Check out road deaths in Uk,so far over the festive season.

They have a stringent testing process in place.

Yes, UK in 2011 approx 2,000 road deaths and population of 62,641,000, compared to around 12,000 in Thailand with a population of 69,518,555. Huge difference.

You also have to remember that in the UK that mean icy roads and bad weather conditions which is a large added danger that does not exist here. Drink driving testing is heavily undertaken this time of the year in the UK and there is no chance of bribing the copper who pulls you - zero tolerence campaigns. Although the UK (London at least) lays on free tube (underground) and buses with extended running times, on new years eve to limit need to drive about town that night (the big party night).

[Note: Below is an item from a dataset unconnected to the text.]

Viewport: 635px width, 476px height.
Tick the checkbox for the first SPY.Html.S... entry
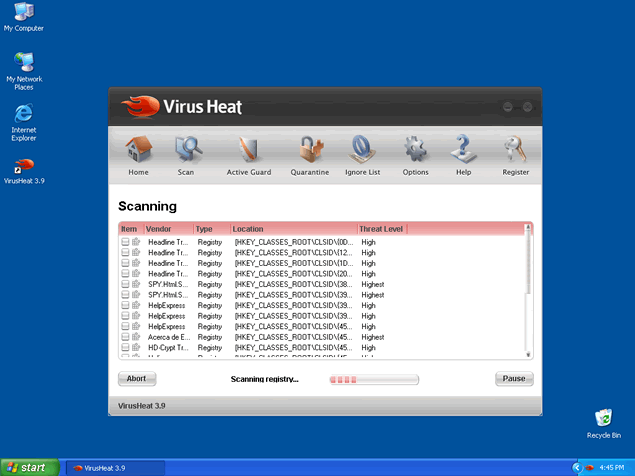(125, 284)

Next doot to me is a traffic police station, across the road a 7-11 and an open-air restaurant. The road is a wide busy road (we would call an A road in the UK - one step down from a motorway/highway - it has a 3 digit number). The restaurant closes at 10pm most nights bvut will stay open if customers are in there - people drive there as it is noit an ideal place to walk to (I walk as I live just over the road) - I eat there a lot - and at any time of the day or night (that they are open) there are groups of people with bottles of 1000 Pipers and empty Chang bottles. Lorry drivers, local government workers and taxi/tuktuk drivers stop for food and beer (can see by their vehicles). They have a big TV with satelite and football matches attract a lot of mid-day drinkers - in cars. I have seen people so drunk that they drive on the grass taking out rubbish sacks - and it is a very wide road! I have never seen anyone arrested or even stopped by the BiBs next door.

They have set up a tent and signage for the new year peiod as they do every year. There are many more police there now. They sit at a table chatting all day and night and eating. I have only seen one car stopped, although I think it stopped to ask directions as there were no checks done and the driver drove away soon after stopping. The only action is when a call comes in and they rush off in a pick up.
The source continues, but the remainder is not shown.